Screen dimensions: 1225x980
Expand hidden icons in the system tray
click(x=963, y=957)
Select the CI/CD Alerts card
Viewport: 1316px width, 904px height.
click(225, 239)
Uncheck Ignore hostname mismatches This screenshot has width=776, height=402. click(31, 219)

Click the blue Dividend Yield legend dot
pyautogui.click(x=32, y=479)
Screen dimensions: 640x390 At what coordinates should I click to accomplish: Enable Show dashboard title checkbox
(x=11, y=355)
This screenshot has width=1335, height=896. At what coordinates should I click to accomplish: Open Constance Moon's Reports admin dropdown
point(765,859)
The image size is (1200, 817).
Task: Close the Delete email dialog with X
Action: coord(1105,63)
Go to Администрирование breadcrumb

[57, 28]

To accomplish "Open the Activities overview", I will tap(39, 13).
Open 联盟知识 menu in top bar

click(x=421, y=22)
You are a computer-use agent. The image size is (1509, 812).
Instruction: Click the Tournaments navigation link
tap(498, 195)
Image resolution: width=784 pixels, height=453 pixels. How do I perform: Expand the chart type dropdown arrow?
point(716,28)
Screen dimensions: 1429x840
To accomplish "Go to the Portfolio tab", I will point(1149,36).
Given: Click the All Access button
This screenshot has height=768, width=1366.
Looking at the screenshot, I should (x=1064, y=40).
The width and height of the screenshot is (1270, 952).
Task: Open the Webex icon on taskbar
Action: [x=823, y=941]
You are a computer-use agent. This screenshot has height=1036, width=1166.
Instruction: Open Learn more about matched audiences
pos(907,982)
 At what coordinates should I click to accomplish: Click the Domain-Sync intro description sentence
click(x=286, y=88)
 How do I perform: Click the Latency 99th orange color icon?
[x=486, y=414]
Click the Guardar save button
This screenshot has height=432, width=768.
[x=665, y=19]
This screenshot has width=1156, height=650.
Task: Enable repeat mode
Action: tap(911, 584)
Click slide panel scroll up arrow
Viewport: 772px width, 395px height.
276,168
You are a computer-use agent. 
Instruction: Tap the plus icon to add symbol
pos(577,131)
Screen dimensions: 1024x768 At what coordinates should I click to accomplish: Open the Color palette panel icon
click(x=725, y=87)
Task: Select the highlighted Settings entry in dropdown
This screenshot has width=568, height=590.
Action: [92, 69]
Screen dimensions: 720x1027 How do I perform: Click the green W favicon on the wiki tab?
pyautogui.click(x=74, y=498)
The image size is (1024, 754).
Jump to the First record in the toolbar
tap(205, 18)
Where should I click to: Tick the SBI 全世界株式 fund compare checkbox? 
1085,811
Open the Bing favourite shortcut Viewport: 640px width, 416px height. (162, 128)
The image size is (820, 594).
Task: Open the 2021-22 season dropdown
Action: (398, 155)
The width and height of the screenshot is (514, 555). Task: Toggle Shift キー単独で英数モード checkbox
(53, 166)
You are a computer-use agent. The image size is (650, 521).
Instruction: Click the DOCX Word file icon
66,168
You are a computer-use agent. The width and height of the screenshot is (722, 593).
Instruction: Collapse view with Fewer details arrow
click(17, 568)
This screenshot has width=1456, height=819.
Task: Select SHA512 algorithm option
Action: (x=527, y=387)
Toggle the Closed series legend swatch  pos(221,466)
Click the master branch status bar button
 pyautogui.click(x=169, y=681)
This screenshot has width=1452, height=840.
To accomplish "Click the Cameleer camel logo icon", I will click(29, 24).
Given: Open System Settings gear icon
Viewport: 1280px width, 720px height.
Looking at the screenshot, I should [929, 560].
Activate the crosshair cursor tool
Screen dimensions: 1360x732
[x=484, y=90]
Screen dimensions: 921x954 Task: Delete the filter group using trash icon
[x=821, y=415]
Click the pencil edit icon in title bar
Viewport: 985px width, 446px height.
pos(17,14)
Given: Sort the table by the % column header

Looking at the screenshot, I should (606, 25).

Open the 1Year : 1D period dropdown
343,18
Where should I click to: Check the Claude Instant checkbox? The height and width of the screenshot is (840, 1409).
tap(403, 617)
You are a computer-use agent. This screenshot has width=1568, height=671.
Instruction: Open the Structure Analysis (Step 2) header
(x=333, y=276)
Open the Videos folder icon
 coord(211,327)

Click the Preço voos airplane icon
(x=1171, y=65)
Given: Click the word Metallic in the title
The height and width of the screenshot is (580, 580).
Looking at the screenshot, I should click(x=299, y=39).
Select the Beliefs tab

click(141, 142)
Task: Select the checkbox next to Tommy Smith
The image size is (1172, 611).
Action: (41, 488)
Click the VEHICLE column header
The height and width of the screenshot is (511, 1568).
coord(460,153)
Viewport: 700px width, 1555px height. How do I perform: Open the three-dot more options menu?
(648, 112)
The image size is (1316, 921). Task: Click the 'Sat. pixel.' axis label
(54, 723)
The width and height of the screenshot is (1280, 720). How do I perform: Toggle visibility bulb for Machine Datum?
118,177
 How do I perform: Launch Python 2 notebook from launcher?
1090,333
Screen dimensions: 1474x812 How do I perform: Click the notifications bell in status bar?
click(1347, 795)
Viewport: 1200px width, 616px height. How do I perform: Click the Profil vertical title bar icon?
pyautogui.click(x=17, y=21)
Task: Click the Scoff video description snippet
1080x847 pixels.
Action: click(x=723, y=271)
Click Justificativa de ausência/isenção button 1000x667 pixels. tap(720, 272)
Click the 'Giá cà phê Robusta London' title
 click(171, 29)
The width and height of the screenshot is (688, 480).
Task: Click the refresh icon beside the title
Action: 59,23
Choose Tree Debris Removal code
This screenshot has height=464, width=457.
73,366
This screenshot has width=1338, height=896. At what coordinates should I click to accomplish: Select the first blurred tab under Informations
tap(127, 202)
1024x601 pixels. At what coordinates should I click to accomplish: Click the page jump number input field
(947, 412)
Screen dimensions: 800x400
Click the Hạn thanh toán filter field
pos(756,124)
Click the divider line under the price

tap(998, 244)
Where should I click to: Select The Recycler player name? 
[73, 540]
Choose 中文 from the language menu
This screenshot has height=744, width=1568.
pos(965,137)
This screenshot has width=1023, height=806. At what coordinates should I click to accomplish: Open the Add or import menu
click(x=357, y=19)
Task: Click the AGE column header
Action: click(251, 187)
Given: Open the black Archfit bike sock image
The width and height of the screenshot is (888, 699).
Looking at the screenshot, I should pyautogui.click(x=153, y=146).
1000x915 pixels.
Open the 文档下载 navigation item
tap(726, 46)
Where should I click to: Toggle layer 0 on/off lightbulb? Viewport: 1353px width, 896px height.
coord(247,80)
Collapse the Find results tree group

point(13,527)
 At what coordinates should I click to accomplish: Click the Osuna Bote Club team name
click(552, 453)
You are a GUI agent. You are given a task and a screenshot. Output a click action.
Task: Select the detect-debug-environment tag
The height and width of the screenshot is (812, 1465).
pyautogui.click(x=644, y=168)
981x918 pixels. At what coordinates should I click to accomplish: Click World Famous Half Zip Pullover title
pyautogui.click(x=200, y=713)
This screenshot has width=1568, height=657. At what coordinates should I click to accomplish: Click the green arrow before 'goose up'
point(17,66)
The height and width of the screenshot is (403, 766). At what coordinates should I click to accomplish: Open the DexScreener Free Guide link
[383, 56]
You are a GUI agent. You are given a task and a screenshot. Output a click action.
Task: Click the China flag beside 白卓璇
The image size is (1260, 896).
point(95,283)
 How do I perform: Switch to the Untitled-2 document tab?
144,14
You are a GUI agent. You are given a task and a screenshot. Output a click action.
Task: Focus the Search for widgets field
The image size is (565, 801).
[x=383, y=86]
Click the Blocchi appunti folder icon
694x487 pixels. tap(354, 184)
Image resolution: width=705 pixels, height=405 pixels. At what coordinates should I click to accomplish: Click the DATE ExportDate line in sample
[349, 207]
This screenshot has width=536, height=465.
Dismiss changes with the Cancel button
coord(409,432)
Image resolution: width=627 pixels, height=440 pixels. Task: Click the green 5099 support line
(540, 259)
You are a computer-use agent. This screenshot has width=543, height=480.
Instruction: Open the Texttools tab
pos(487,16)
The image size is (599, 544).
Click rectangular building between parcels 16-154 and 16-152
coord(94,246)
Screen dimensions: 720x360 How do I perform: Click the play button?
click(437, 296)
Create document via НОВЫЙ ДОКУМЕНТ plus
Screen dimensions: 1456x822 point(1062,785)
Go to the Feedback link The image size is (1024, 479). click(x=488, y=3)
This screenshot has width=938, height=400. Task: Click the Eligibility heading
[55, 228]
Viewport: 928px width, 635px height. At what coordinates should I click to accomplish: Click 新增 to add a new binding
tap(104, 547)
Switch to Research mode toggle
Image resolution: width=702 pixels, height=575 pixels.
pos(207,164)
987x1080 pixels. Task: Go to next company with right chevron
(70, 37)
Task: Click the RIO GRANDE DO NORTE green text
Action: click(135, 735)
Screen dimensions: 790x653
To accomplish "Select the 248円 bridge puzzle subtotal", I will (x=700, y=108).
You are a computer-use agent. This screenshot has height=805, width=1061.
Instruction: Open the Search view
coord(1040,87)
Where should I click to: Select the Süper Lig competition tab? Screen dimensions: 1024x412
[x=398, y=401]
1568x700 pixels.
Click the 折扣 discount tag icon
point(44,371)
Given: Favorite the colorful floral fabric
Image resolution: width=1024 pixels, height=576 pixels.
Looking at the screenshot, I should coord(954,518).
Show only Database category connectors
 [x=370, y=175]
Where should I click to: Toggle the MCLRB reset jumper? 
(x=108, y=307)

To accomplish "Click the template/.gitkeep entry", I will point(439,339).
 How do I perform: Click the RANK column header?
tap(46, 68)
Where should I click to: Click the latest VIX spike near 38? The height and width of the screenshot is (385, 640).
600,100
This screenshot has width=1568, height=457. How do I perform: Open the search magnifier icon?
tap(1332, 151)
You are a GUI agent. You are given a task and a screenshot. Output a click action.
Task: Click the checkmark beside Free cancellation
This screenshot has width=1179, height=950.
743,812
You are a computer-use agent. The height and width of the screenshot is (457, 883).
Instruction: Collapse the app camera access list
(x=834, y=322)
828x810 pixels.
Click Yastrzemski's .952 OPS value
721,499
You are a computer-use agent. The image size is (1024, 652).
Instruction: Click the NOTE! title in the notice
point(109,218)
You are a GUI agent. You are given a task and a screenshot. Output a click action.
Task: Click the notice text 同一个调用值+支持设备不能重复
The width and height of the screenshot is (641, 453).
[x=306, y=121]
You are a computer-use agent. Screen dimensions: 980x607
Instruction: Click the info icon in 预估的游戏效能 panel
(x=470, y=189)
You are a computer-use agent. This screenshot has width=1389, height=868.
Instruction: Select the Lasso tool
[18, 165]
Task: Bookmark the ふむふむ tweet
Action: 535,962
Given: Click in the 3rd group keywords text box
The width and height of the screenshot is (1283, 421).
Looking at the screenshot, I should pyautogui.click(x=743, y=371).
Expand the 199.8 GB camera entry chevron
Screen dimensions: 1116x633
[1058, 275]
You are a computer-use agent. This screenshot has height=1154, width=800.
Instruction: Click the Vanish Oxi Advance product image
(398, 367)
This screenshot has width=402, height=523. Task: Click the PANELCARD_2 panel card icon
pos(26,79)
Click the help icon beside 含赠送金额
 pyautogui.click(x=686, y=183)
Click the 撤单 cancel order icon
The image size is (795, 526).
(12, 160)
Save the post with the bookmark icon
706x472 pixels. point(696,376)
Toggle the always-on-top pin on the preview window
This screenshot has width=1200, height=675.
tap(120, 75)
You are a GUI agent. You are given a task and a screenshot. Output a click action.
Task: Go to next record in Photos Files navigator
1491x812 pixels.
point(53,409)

===============

> Exercise aim: Whenever a line above has the word "Settings" in it, copy that line.

> Response below:
Task: Select the highlighted Settings entry in dropdown
Given: Open System Settings gear icon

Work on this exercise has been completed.